Exercise data:

..........

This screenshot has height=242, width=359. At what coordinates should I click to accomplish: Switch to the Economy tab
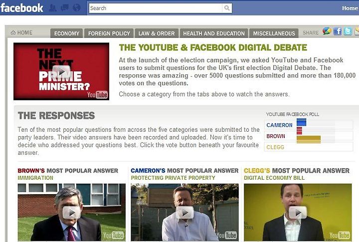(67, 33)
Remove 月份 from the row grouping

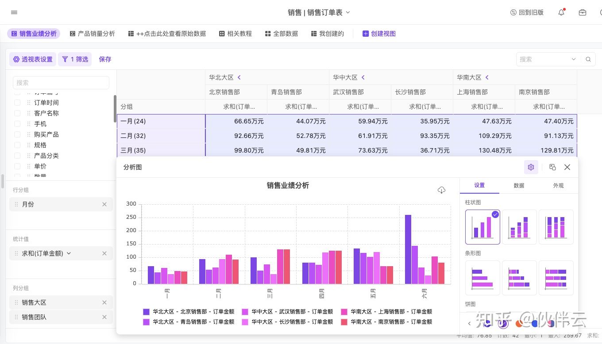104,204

..........

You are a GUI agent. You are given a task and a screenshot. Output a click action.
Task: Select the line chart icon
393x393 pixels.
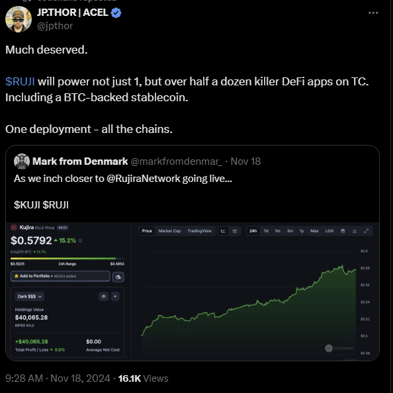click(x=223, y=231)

..........

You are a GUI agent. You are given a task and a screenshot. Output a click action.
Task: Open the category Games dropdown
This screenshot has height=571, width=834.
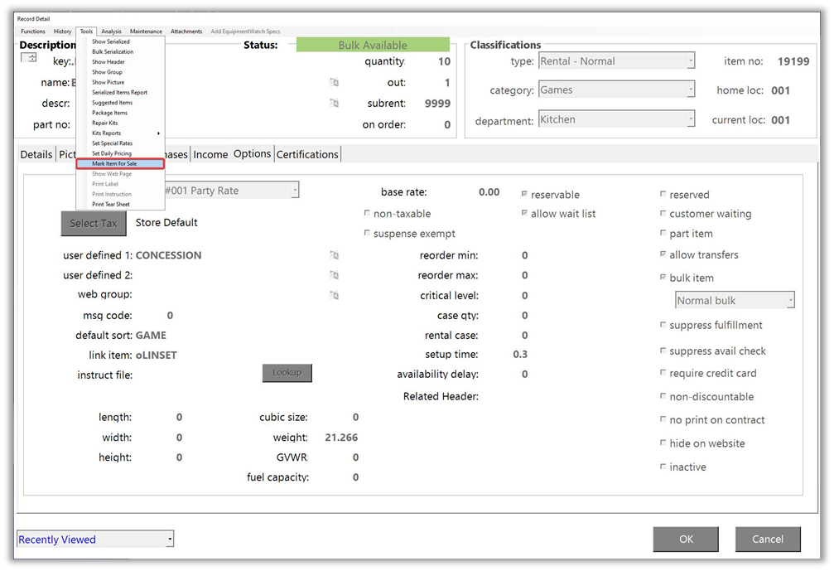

..........

What to work on: From the data above, reproduce word for word the lines running from the line with "Task: Open the category Games dropdown" to the line with "This screenshot has height=571, width=834.", ends included.

Response:
Task: Open the category Games dropdown
This screenshot has height=571, width=834.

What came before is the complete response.